Bien sûr qu'il lui en a parlé. Il lui raconte tout depuis que Nussbauer lui a fait prendre conscience qu'il n'a pas d'autre ami. Pas même de copain, mais ça, le psychiatre ne pouvait pas le deviner. Pas d'amis, pas de copains, moins d'une poignée de collègues et une nana par-ci par-là, pour la tendresse ou ce qui s'en rapproche le plus à son entendement, et sans dialogue.

— C'est ça. J'ai passé le week-end avec elle.

— En Grèce ?

Stephen est prêt à rentrer chez lui : la question l'agace. Non, pas la question. C'est devoir y répondre qui l'épuisé par anticipation, car il faudra répondre à la suivante et à la suivante encore. Mais, après tout, c'est lui qui est venu s'asseoir sur le banc.

— Elle était en déplacement en Suisse. Nous nous sommes rejoints à Avoriaz.

— A ta tronche, je dirais que ça ne s'est pas passé tout à fait comme tu l'espérais.

Michel réplique du tac au tac, alors que Stephen est obligé de faire un effort surhumain pour ouvrir la bouche. Il ferme les yeux une seconde. Quand il les rouvre, il a toujours l'impression que sa mâchoire est grippée, mais il a décidé de ne pas en tenir compte.

— C'était plutôt agréable.

— Alors t'es tombé amoureux.
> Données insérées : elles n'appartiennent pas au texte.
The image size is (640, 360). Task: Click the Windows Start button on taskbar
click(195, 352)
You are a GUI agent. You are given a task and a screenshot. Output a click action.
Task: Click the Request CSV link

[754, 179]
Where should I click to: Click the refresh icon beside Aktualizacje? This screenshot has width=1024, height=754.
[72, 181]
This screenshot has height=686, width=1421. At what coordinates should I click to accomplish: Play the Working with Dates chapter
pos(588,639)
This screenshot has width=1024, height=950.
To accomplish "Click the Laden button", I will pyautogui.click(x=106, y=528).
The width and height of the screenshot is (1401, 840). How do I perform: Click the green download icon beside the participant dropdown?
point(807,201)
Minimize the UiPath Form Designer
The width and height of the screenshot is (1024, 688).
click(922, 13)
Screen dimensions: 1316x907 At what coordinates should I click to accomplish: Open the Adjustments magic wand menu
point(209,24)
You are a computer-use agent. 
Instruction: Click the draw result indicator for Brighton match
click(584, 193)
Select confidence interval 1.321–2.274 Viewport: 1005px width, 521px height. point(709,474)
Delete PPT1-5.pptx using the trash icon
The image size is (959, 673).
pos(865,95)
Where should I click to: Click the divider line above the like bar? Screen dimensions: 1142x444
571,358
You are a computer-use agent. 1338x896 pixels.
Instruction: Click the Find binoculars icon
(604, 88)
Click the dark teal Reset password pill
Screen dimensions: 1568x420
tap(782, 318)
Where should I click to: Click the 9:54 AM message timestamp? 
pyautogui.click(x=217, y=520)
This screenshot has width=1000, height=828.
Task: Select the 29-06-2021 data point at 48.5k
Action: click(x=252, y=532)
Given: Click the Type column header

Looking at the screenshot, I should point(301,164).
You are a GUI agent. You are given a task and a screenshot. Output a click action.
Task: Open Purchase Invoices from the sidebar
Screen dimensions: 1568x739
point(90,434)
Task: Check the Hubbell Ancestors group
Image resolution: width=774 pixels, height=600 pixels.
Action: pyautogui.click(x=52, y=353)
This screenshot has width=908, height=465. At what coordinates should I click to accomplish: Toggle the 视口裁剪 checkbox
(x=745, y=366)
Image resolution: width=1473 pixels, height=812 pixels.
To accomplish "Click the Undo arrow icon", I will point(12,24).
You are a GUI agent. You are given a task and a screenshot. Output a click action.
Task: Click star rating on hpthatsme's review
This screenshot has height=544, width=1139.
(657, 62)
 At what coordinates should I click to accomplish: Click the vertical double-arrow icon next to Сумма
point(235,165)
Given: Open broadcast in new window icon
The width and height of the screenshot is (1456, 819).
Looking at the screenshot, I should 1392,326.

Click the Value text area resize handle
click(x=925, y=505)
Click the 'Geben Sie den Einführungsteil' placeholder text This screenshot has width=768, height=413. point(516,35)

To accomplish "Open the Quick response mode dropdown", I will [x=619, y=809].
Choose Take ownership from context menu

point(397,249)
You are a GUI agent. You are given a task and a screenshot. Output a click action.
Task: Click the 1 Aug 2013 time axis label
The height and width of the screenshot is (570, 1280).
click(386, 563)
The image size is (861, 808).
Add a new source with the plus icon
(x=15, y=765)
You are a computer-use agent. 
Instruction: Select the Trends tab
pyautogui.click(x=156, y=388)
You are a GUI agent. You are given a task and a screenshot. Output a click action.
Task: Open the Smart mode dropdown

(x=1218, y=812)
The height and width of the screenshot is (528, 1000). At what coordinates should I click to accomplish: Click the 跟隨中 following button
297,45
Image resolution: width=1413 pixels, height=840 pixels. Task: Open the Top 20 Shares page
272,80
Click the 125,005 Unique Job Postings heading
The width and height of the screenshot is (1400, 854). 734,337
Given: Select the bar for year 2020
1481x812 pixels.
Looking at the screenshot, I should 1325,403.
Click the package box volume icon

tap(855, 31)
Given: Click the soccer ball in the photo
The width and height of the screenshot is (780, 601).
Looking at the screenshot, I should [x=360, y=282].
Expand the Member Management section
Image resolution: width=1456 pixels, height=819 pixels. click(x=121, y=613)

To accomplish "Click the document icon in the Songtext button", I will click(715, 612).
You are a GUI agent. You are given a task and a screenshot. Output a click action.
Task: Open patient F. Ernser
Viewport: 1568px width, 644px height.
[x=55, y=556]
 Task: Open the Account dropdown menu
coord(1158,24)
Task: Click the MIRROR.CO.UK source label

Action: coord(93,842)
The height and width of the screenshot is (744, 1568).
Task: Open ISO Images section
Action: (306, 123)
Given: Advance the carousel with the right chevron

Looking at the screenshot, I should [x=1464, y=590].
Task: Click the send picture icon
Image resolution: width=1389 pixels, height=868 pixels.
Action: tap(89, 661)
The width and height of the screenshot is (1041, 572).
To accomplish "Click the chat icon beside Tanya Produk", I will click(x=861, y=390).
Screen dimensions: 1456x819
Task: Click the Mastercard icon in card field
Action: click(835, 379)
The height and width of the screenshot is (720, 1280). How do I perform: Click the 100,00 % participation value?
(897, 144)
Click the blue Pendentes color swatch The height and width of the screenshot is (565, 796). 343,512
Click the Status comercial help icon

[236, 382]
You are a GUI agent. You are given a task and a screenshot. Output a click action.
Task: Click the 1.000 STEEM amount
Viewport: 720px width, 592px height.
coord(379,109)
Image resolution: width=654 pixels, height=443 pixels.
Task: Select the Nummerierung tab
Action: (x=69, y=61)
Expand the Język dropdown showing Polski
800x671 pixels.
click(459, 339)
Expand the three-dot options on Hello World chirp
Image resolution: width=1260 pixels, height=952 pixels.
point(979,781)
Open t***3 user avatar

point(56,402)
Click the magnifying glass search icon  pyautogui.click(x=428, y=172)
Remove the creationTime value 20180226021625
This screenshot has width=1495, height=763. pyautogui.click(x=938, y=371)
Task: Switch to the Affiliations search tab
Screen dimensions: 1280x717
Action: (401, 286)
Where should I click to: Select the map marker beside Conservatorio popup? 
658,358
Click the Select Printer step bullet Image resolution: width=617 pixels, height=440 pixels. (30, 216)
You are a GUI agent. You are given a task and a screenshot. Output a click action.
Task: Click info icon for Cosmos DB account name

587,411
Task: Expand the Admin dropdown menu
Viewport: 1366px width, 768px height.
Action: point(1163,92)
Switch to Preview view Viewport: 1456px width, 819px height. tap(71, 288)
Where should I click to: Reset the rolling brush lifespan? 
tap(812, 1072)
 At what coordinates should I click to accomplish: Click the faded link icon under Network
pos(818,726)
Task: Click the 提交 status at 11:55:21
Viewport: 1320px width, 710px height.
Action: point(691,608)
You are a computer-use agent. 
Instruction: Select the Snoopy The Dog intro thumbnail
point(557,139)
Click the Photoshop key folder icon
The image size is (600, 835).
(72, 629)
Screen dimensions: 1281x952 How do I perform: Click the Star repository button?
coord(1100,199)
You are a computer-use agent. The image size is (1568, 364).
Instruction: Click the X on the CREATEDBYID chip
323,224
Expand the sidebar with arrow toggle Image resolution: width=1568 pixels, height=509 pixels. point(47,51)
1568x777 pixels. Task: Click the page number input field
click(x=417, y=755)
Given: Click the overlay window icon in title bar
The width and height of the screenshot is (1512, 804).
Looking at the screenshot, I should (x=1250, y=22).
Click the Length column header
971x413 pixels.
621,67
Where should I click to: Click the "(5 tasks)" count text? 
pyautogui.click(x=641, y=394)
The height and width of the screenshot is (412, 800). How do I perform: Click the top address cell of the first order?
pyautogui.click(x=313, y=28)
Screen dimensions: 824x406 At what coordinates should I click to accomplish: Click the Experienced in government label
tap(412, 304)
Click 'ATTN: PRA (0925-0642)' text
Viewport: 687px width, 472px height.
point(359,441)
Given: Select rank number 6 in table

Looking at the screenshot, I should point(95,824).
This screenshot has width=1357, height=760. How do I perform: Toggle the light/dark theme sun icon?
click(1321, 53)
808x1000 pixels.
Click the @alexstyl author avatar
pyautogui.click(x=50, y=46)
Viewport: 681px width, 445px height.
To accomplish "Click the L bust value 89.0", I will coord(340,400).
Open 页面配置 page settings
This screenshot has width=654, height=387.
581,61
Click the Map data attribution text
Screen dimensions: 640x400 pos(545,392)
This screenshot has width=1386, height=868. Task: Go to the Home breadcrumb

La Grèce, c'est pas la porte à côté, évidemment... A moins... Elle t'a largué le dimanche soir ?

Stephen articule les mots avec difficulté, Michel les mitraille.

— Non. Je l'ai raccompagnée à Genève, mais...

— Donc t'es tombé amoureux.

— Non. (Un non irrité.) Enfin, j'en sais rien. C'est pas important. (Maintenant, le plus dur :) Mardi, j'ai appris qu'elle était morte.

— Merde !

Il ne faut plus s'arrêter ni laisser Michel l'interrompre. Il faut tout déballer maintenant. Il faut.

— Elle a été assassinée à la descente de l'avion à Athènes. J'étais à Berlin quand je l'ai appris, avec Anton, Decaze et Carlo. Je t'ai dit qu'on avait monté une cellule avec les Allemands et le fbi pour coincer Ann à Berlin ? Eh bien, elle nous l'a foutue en l'air mardi midi. C'est pour ça que j'étais à Berlin.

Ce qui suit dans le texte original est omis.